Once upon a time, a company’s analytic infrastructure was stored in a relational database that took an ETL tool to get data into it. Then, the Cambrian explosion of big data technologies came: the cloud, with its expectation of elastic scalability; fast data technologies, which brought an expectation that all data was in near real time; and the machine learning renaissance, with its advanced data-processing techniques. As a result, stakeholders now expect to be able to get the data they need in near real time, along with the tools and capabilities they need to work with it with minimal friction.
Michael Bevilacqua-linn shares an architecture for a cloud-based end-to-end data infrastructure that handles everything from classic analytic use cases to real-time operational analysis to modern machine learning techniques in an elastically scaleable and secure manner.
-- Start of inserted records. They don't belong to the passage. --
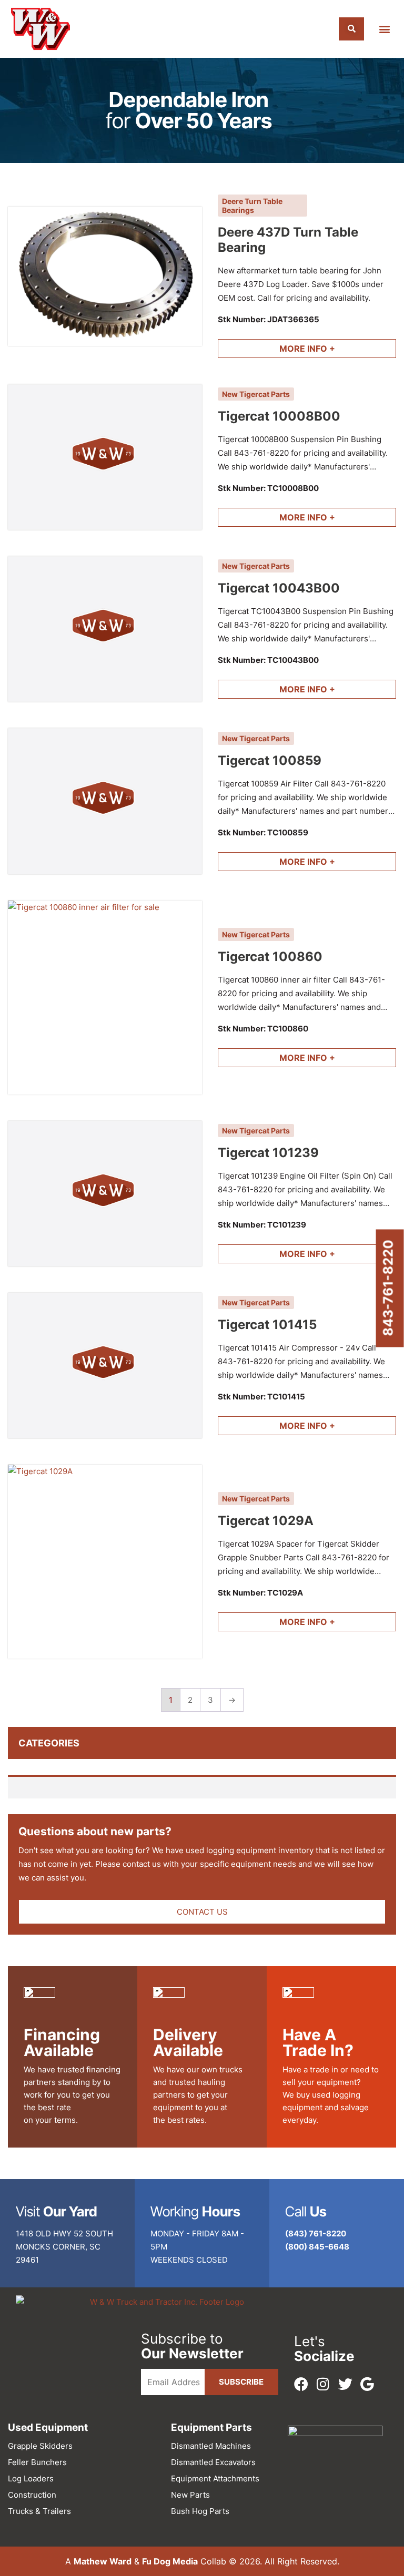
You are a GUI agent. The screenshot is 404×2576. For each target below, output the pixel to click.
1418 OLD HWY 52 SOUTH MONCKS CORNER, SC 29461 (64, 2247)
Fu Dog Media (170, 2561)
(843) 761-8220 (315, 2233)
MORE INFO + (307, 348)
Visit (56, 2211)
Michael explains how Comcast is continuing to evolve this architecture within the company, where it collects millions of events per second, storing petabytes of data per day and making it all accessible through a variety of tools for a large set of stakeholders.
Michael Bevilacqua-Linn is a software engineer on Facebook’s Canopy team, where he works to scale and expand Facebook’s tracing system and other observability tooling.
Michael has been programming computers ever since he dragged an Apple IIGS that his parents got for opening a bank account into his fifth grade class to explain loops and variables to a bunch of preteenagers. His current hobbies are comprised entirely of changing diapers and expounding upon the benefits of footie pajamas to a skeptical 2 year old.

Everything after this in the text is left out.